Он не считает нужным даже покачать головой и опять зажмуривается. Поднявшийся ветерок шелестит соцветиями, и листьями, и платьем девчонки. Шумнее плещет вода: Рейн тоже насторожил уши, ближе подгоняет самые любопытные волны.
― Они долго-долго плывут по реке, иногда бурной, иногда спокойной. Добираются до самого опасного, крутого порога. И если они его преодолевают, то превращаются в драконов. И улетают в небесные империи. Там, за облаками и звездами, много империй! С говорящими домами и поющими песками, людьми из металла и двуглавыми птицами…

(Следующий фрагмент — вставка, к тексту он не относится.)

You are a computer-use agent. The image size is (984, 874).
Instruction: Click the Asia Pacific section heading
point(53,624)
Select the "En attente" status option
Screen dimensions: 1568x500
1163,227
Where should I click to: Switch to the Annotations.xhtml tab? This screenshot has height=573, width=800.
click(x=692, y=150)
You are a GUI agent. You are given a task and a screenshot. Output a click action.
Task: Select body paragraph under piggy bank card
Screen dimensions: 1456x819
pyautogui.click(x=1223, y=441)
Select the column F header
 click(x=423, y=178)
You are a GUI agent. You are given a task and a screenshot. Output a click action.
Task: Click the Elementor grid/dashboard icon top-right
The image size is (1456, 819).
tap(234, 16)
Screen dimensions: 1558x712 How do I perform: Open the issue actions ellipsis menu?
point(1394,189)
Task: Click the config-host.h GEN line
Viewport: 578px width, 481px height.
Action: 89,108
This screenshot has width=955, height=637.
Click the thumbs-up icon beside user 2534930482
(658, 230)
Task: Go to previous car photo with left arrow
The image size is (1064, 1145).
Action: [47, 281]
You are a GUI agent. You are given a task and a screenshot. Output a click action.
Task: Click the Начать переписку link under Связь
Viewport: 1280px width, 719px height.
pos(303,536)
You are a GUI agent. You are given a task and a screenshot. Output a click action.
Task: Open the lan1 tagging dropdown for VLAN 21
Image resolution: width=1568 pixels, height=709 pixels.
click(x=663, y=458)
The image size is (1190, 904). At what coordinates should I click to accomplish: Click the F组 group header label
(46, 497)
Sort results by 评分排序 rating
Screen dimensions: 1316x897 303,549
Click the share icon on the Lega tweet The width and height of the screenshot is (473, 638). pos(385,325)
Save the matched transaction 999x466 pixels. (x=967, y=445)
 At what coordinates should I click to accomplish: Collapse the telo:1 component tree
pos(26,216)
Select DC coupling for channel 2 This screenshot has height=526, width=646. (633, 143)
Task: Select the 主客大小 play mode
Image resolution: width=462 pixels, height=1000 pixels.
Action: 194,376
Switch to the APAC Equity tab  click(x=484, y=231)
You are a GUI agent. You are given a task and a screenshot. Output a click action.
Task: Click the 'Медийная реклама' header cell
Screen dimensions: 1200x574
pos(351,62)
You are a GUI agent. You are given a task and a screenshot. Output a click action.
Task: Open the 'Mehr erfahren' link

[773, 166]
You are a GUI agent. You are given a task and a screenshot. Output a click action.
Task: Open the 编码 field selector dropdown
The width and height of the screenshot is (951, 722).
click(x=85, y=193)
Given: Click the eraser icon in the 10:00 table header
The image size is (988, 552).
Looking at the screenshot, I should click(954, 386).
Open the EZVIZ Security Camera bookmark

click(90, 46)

― Глупость какая-то, ― поскорее бормочет Людвиг, чтобы не начать мечтать.
― Да что ты все глупость, глупость… ― но она не сердится, а опять смеется. ― Глупость ― это считать чудеса и неизвестности глупостями.
― Вот так? ― вздыхает он с сомнением.
― Только так.
Он слушает, а сам невольно думает о том, что не побоялся бы никакого порога, никакой реки. Лишь бы они обещали что-то менее бесцветное, чем жизнь здесь, чем вечные наставления, чем грохот падающих камней-упреков, за которым музыка ― Музыка, которую он так любит, ― едва слышна. Ветер шелестит у самого уха. Девчонка больше не заговаривает. И неожиданно для самого себя Людвиг спрашивает:
― София?
Тишина. Плеск воды, шепот травы, в голове ― мелодия чего-то, что он никогда не решится сыграть отцу. Разве что, может, учителю, герру Нефе... тот хоть и выглядит как обычный напудренный щеголь и тоже любит пытку «Клавиром» Баха, но всегда все понимает, не так часто запрещает импровизации, не говорит «Не дорос еще сочинять, учись слушать». Может, его позабавит марш для Ленивых рыб, песенка Улетающего облака или соната о Незнакомке в зеленых чулках?
Людвиг открывает глаза. Девчонки нет. Удивленно повертевшись, даже проверив, не упала ли она в Рейн, он приподнимается, и невесть откуда взявшийся на голове белый венок немедленно съезжает на переносицу. Клевер пахнет легко и сладко. Может, как в той далекой стране, где верят, что все карпы рано или поздно становятся драконами.